Real Chanterelle / Lactarius deliciosus — a mushroom of the genus Lactarius (lat. Lactarius) in the family Russulaceae. A good edible mushroom. Cap diameter 4-12 cm, initially convex, then flattening and becoming funnel-shaped, with rolled-in, later straightening edges, sometimes with a small bump in the center, smooth, shiny, sticky in wet weather, orange color with darker concentric rings and spots. Gills are frequent, thin, forked, slightly descending along the stem, orange-red, turning green when pressed. Stem diameter 1.5-2 cm, height 3-7 cm, same color as cap or lighter, cylindrical, smooth, tapering at the base, hollow. Surface covered with small pits. Flesh dense, yellow-orange, turning green when broken. Milky sap abundant, thick, orange color, fruity aroma, slightly sweet, turning green in air.
Cap color varies from yellowish-brown to dark orange. Stem may be covered with down. Flesh turns green when broken, but this color quickly fades.
Real Chanterelle is a valuable edible mushroom, used in salted form; also consumed fresh and marinated.
From Real Chanterelle and its close relative, Red Chanterelle (Lactarius sanguifluus), the antibiotic lactariolisin has been isolated, which suppresses the growth of many bacteria, including the tuberculosis bacillus.
Cultivation of Real Chanterelle on a garden plot: in a shaded area, area 2.5-3 m², dig 30 cm deep, and fill with nutrient mix.
First layer: (lined at the bottom) fallen leaves, grass or tree bark (10 cm).
Second layer: forest compost or soil under trees (10 cm).
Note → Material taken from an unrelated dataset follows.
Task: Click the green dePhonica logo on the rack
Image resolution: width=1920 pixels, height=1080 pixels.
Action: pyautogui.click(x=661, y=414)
Then evenly spread dry mycelium previously mixed with 1 liter of dry soil.
Third layer: plant residues, like in the first layer, but 3 cm thick.
Fourth layer: garden soil (3-5 cm). After sowing, water by drip method.
First mushrooms appear within 1.5-2 months, then every 1-1.5 weeks.
In indoor settings, cultivate similarly, but plant in pots. The mycelium lives up to 5 years. Cultivation can be done any time of year.